La Ligue Algérienne pour la Défense des droits de l'Homme (LADDH) a dénoncé ce vendredi 02 décembre les arrestations de près de 1400 migrants dans la capitale, sur décision du wali d'Alger.

Dans un communiqué publié sur son site Internet, l'ONG a accusé les autorités algériennes de "bafouer" les normes internationales relatives aux droit des réfugies, demandeur d’asiles et de migrants. Elle s'est dite "indignée" contre la "politique non assumées" de ces mêmes autorités vis-à-vis des migrants, "exploités pour des considérations économiques" et "expulsés quand le besoin ne se fait plus sentir".

Plus de 1400 migrants ont été arrêtés sur décision du Wali d'Alger dans plusieurs quartiers de la capitale durant la journée de jeudi 01 décembre 20016, dont un grand nombre du quartier de Bouchebouk dans la Commune de Dely Ibrahim. Les personnes «raflées» se trouvent actuellement dans un centre d’été à Zeralda (35 km à l’ouest d’Alger) dépendant de la direction de la jeunesse et du sport d’Alger.

Des enfants, des femmes enceintes, des personnes malades, migrants en situation irrégulière, demandeurs d’asile et réfugiés, se retrouvent tous victimes de cette opération de rétention dans des conditions de vie désastreuses et indignes.
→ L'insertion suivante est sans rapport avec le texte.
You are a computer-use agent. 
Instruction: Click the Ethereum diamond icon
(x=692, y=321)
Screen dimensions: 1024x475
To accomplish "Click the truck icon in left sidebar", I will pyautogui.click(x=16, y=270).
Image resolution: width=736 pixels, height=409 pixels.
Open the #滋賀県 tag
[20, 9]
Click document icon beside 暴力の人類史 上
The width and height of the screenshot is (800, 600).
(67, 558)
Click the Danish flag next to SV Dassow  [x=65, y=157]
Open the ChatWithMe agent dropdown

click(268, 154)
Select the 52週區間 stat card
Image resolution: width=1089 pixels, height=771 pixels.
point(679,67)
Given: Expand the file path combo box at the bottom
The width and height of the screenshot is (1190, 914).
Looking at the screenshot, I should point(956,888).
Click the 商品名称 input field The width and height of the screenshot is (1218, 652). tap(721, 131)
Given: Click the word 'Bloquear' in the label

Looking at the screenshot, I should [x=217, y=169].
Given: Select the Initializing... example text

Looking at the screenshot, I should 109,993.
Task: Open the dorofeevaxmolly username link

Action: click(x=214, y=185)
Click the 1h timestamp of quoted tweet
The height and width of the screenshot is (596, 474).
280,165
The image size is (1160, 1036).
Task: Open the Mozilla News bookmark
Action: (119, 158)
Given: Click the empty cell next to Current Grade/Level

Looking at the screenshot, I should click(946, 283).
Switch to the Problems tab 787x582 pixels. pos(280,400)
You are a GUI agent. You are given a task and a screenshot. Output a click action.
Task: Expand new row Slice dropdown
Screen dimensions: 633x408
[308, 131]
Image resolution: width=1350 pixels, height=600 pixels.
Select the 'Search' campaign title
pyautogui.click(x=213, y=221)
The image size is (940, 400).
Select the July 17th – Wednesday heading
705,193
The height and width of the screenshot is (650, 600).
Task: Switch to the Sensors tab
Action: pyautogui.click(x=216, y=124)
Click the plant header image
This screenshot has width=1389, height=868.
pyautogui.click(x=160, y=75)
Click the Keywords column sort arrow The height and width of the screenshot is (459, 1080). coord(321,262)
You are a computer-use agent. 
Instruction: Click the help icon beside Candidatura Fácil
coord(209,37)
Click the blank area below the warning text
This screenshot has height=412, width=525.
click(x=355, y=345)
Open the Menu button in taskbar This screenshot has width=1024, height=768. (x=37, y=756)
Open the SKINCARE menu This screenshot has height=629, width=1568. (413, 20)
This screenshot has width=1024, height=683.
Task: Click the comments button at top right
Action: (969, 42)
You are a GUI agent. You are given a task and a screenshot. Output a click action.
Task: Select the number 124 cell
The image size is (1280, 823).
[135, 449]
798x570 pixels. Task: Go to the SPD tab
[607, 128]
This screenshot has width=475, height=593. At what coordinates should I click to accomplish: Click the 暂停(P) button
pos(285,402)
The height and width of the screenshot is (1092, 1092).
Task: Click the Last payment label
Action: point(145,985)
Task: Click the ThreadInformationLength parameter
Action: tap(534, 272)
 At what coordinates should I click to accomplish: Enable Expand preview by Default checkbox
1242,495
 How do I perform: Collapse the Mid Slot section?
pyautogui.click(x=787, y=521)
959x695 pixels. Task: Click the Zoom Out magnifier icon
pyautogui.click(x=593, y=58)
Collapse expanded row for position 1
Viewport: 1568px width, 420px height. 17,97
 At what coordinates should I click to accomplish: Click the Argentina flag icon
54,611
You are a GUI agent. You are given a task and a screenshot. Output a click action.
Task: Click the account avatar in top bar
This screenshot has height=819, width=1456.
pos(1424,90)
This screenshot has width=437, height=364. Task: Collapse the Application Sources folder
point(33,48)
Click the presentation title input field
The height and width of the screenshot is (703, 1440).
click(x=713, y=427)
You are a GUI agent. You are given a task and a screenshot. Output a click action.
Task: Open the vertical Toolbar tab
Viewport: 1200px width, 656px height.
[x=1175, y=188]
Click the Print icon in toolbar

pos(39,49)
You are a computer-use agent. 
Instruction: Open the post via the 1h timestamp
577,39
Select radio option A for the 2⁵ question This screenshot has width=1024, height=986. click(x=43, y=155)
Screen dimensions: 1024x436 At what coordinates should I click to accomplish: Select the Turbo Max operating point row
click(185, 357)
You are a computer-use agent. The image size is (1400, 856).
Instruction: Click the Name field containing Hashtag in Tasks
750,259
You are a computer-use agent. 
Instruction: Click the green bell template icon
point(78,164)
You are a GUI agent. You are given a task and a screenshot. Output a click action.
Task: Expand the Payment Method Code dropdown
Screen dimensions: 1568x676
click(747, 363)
Les personnes en rétention ont déjà protesté contre leurs conditions et la situation reste tendue. Et d’après les premières informations, une opération d’expulsion serait imminente.

La LADDH dénonce ces arrestations massives de migrants et leur rétention arbitraire et violente. Elle considère qu’en agissant ainsi, les autorités algériennes bafouent les normes internationales relatives aux droit des réfugies, demandeur d’asiles et de migrants. Elles portent aussi atteinte aux droits des femmes et des enfants.

La LADDH s’indigne contre la gestion policière exclusive de la question migratoire en Algérie. Elle rejette cette politique non assumée à l’égard des migrants qui consiste à les exploiter pour des considérations économiques en violation de la Convention internationale sur la protection des droits de tous les travailleurs migrants et des membres de leur famille, et à les stigmatiser, et à les pourchasser et pour les expulser quand le besoin ne se fait plus sentir.

L’Algérie, de par son histoire et du parcours de ses enfants, mérite d’avoir une vraie politique migratoire, basée sur l’ouverture, la dignité et le respect des droits.